Task description:
Pictures are to be left out; every line from the one with "Open the SCIENCE ILLUSTRATION gallery" through the end of the data must be transcribed exactly.

Source records:
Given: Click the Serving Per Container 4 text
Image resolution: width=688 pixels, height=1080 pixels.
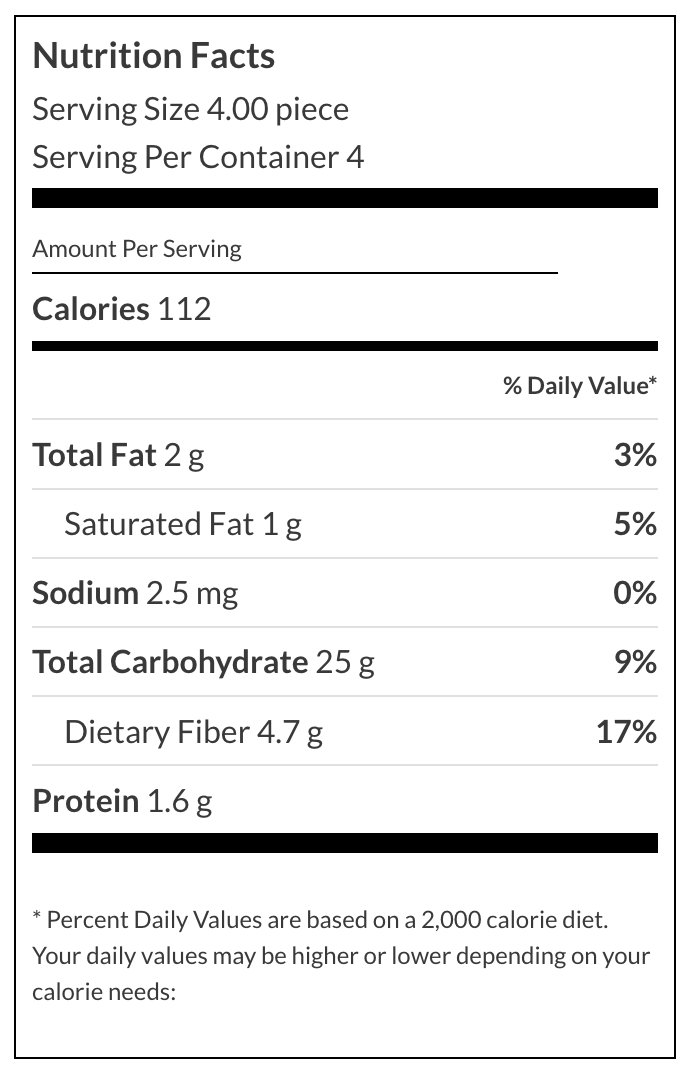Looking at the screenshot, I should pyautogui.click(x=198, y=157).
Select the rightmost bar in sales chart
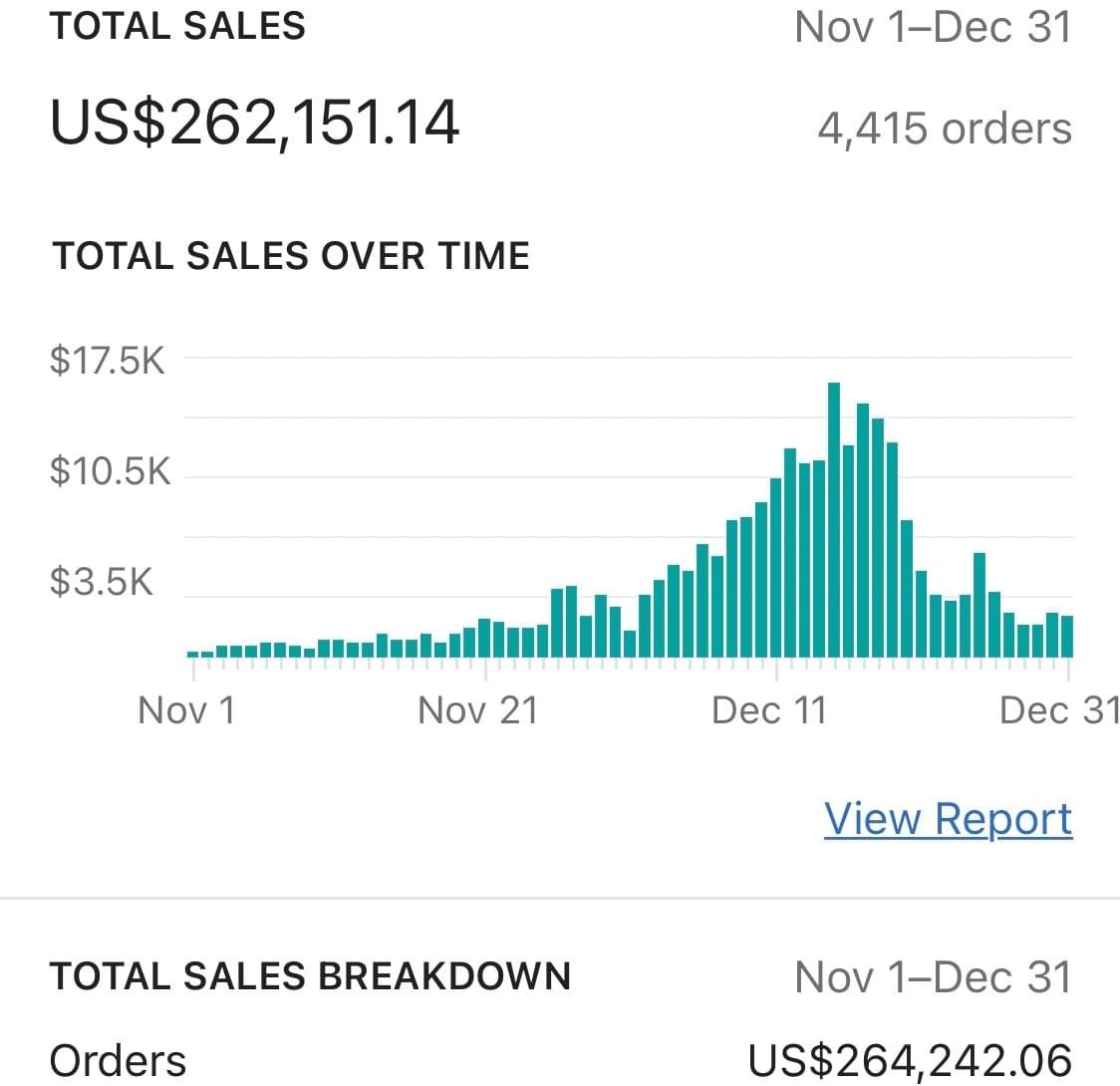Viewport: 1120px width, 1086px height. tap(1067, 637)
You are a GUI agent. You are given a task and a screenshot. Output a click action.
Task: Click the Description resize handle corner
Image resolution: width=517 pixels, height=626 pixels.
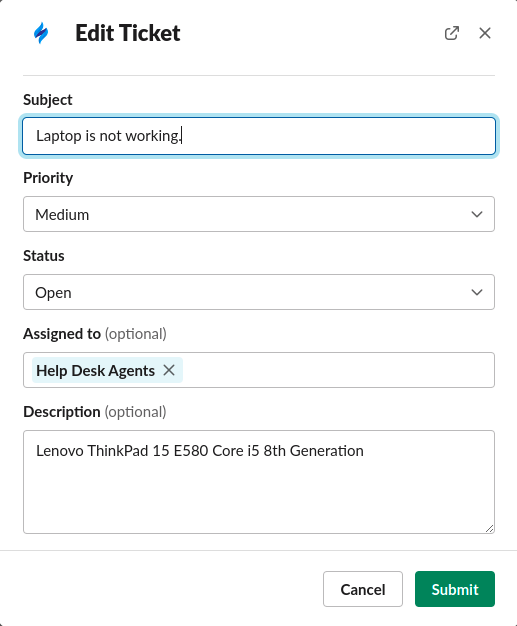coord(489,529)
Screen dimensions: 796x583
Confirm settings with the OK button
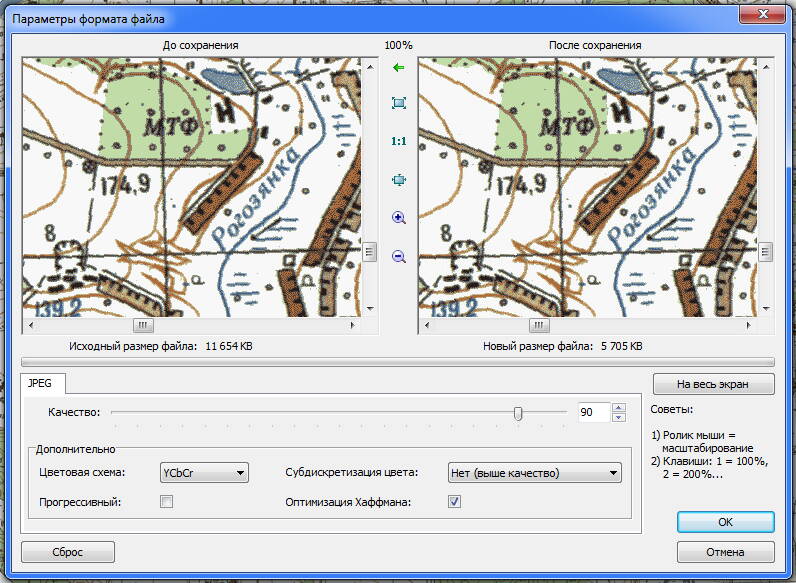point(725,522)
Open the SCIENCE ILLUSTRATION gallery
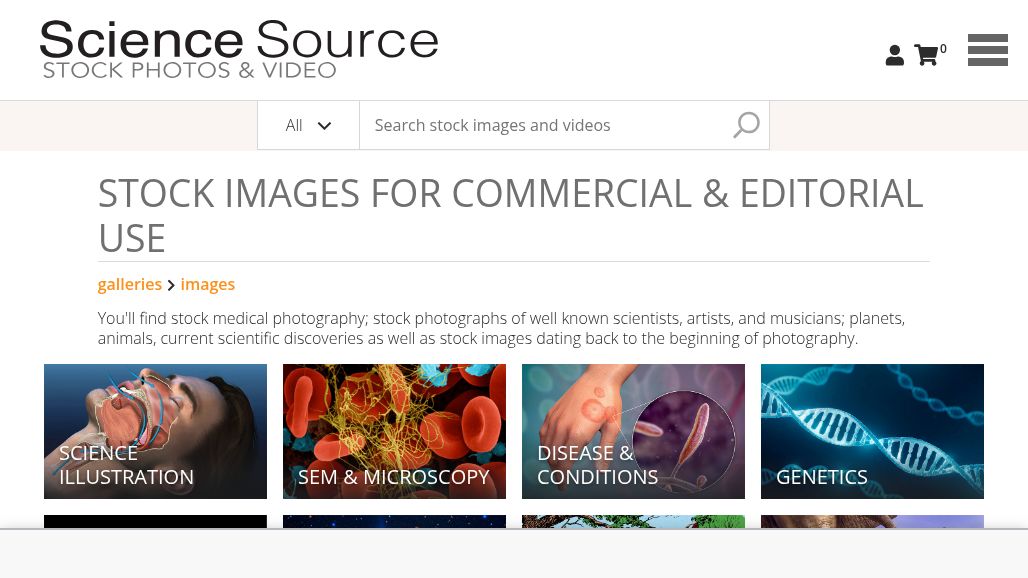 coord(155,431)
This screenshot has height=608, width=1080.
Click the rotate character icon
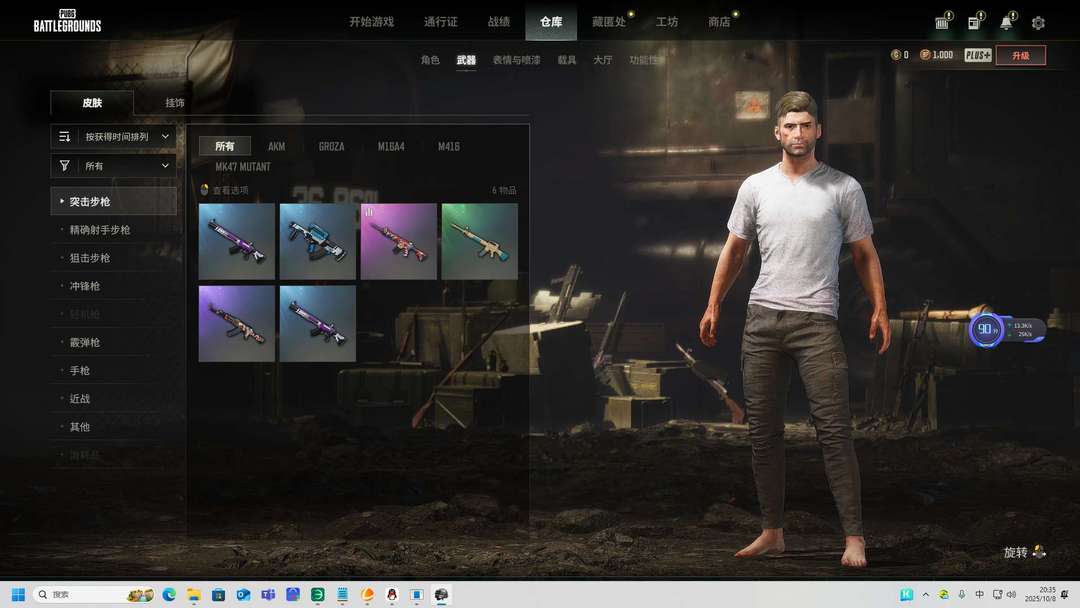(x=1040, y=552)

Answer section:
Open the SCIENCE ILLUSTRATION gallery
 coord(155,431)
This screenshot has height=608, width=1080.
Click the rotate character icon
(x=1040, y=552)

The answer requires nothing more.